In a tournament full of surprises, we might not be done yet. It stands to reason that once the favorites are eliminated, the odds of subsequent upsets increase. The lower you go in the rankings, the less difference there usually is between players–there’s a bigger gap between Azarenka and Maria Sharapova than there is between, say, Jelena Jankovic and Angelique Kerber. The smaller the gap, the more likely the upset.

While only one top-four seed remains in the men’s draw, the odds of upsets are moving in the opposite direction. While Nadal can always count on a tough fight from second-seed Novak Djokovic, he typically has little trouble with lower-ranked players. He has won his last 15 matches against the other three players left in the drawRoger Federer, Tomas Berdych, and Stanislas Wawrinka–and lost only 4 of 41 matches against the trio since 2008.

The historical precedent for this sort of semifinal draw also favors Rafa. 14 Grand Slams in the Open Era have featured a semifinal round in which the top seed is the only one remaining of the top four. The top seed has gone on to win 9 of the 14, including 8 of the last 10. The most recent final four that fit this profile was in Melbourne four years ago, when Federer swept the final two rounds without losing a set.

But even this rosy picture for Nadal offers Roger a glimmer of hope.  The last time the top seed was alone in the final four and didn’t go on to win was the 2002 US Open. Lleyton Hewitt was the #1 who failed, paving the way for a 31-year-old Pete Sampras to win one final slam before he retired.

Roger isn’t going to call it quits this week, but he’d sure like to emulate Pete’s success in seizing a wide-open Grand Slam draw.

A Quarterfinal on Federer’s Racquet

The Roger FedererAndy Murray head-to-head is a bit of a baffling one. In twenty career meetings–18 of them on hard courts–Murray has won 11, including four of the last five.

Yet for a superficially tight one-on-one record, Fed and Murray haven’t played many tight matches against each other, especially lately. When they went five sets in last year’s Australian Open semifinal, it was the first time they had gone the distance in ten matches. The outcome of a match between them is up for grabs, but whoever wins it tends to do so by a handy margin.

Even that five-set semifinal last year wasn’t as close as it looked. Murray won 54.0% of total points and racked up a Dominance Ratio (DR) of 1.32, meaning that he won far more return points than Roger did. Five setters are usually much closer to 50% and 1.0, respectively. While Murray won far more points, Federer displayed his historically-great tiebreak skill to keep himself in the match.

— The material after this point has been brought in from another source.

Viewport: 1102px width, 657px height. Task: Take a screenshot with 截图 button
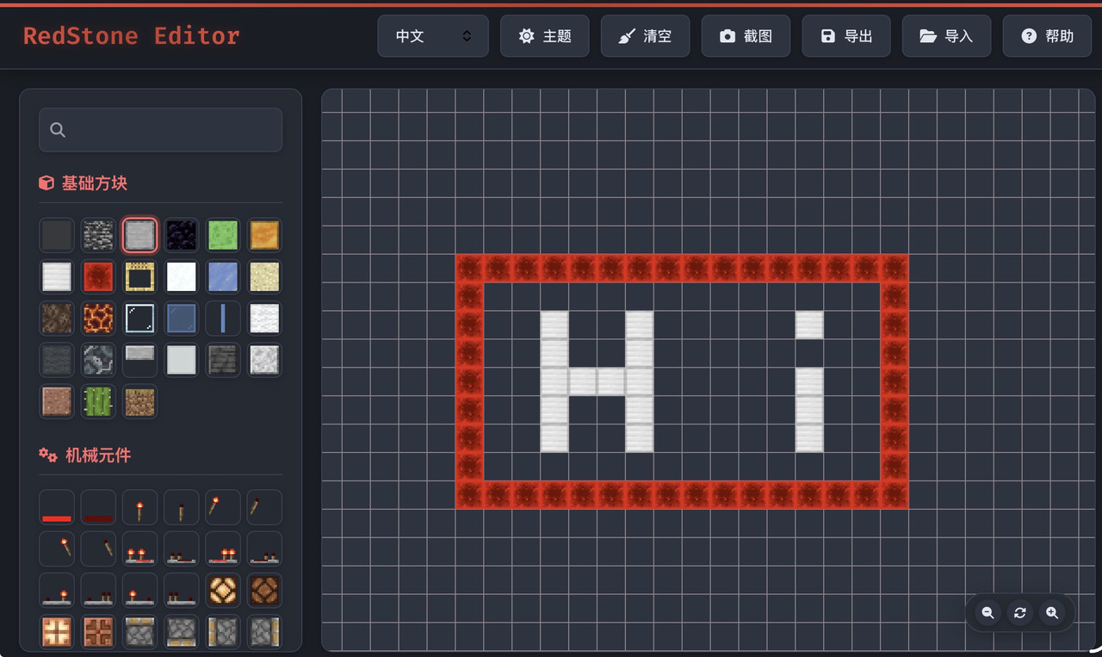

DR is a convenient measure of the closeness of a match, where 1.0 is a dead heat. Only two Fed-Murray matches–both before 2009–fell in the range between 0.85 and 1.15. By contrast, Novak Djokovic and Rafael Nadal have played seven matches (including two Grand Slam finals) in that range, and Djokovic and Murray have played five.

Tactical nonsense

To traffic in conventional wisdom for a moment, Federer is the most aggressive of the Big Four, while Murray is the most passive. To the extent Andy is likely to hurt Roger, it has more to do with his ability to force Fed into trying to do too much, particularly on the backhand side. If Federer plays patiently and picks his spots, he can crush Murray. If he plays too passively or hits bunches of unforced errors, it can be a rough day at the office.

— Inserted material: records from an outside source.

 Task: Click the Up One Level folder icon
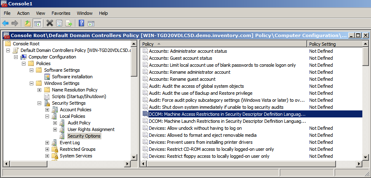point(28,23)
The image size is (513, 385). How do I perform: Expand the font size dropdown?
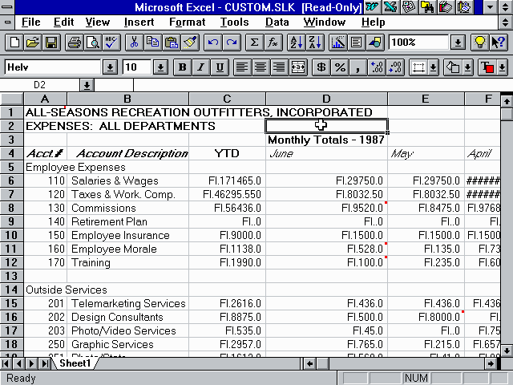point(160,67)
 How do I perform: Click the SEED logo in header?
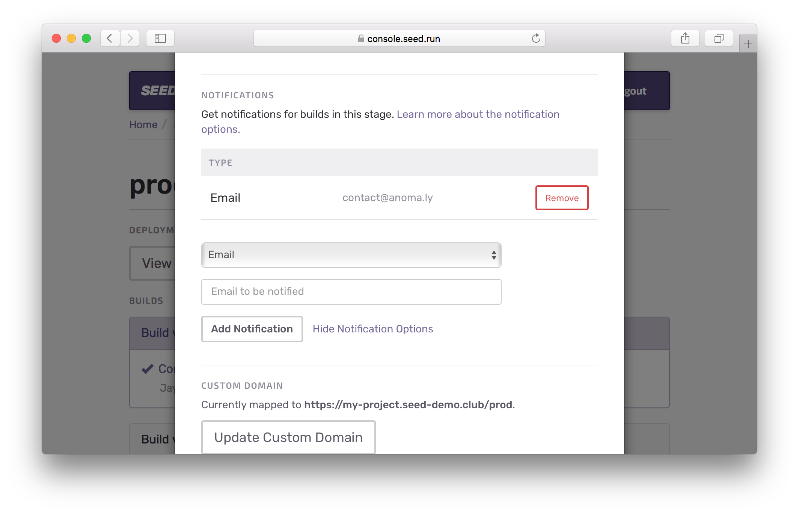pyautogui.click(x=158, y=91)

However, there may not be much Murray can do to determine which Roger shows up.  Simply forcing Fed to hit backhands certainly isn’t enough. The Match Charting Project has amassed shot-by-shot data, including the number of groundstrokes hit from either side, for 23 Federer matches so far. Nadal is particularly good at directing the ball to Federer’s backhand, forcing Roger to hit 56% to 58% of groundstrokes from the backhand side in both a win (last year’s World Tour Finals) and a bad loss (the 2011 Tour Finals).

Taking the average of these 23 matches (most of which are Federer wins, as the Match Charting Project seems to have drawn lots of Fed fans), Roger hits 52.5% of his groundstrokes from the forehand side. This reflects the balance of two factors: Federer wanting to hit his forehand, and opponents trying to keep the ball away from it.

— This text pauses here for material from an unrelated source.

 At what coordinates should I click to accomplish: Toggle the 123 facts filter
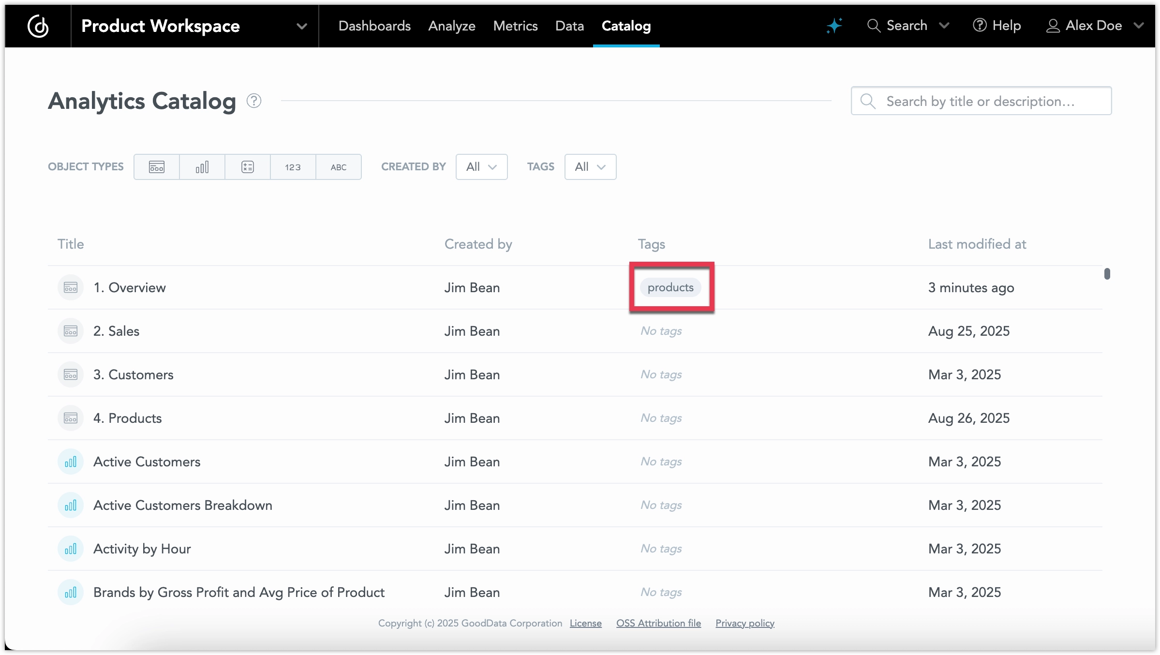click(x=293, y=166)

Surprisingly, hitting lots of balls to Fed’s backhand side seems to have few benefits. There is no meaningful correlation between DR and the percentage of groundstrokes Fed hit on the backhand side.

Based on the limited data available, it appears that Murray has tried a variety of tactics.

In the two Fed-Murray matches for which we have shot-by-shot data–the 2010 Australian Open final and the 2012 Dubai final–Murray took opposite approaches to the problem. In the Melbourne final, he managed to direct 57% of balls to Fed’s backhand, which is as good as anyone but Nadal has managed. In the Dubai match, Roger hit 64% of his groundstrokes from the forehand side, the second-highest rate of any of the 23 Federer matches in the database.

In both cases, Murray lost. To take another example, Juan Martin del Potro has beaten Fed while letting him hit 57% forehands and lost to him while forcing him to hit 57% backhands.

The database–limited in matches and biased as it is toward Fed’s victories–probably can’t take us any farther. But from here, we can speculate that Federer has it in his power to win or lose regardless of the tactics thrown his way. Murray, like Nadal, has always forced him to hit one extra ball. The sort of aggression that takes a player far out of position to hit, for instance, an inside-out forehand can backfire against such a talented defensive player.

In four matches at the Australian Open so far, Federer has offered us plenty of glimpses of his glory days. Murray will likely prove to be his biggest test of the tournament, but Fed’s fate still hangs on his own racquet.

Bouchard, Halep, and First-Time Quarterfinalists

Two of the final eight women in Melbourne, Eugenie Bouchard and Simona Halep, are playing in their first Grand Slam quarterfinals. Let’s take a look at how other women have done in their first appearances this late in a Slam.

In the Open era, 267 different women have reached the final eight of a Slam. At the time of their debut quarterfinal, their average age was roughly 21 years and four months. Their average WTA ranking was 42, not considering those who predated the ranking system or those who reached their first quarterfinal as an unranked player.

Of the 267, 197 (73.8%) progressed no further in their breakthrough slam. 52 (26.4%) won one more match, losing in the semifinals; 12 (6.1%) reached the final but lost; and the remaining six players won the title when the reached their first Open-era quarter.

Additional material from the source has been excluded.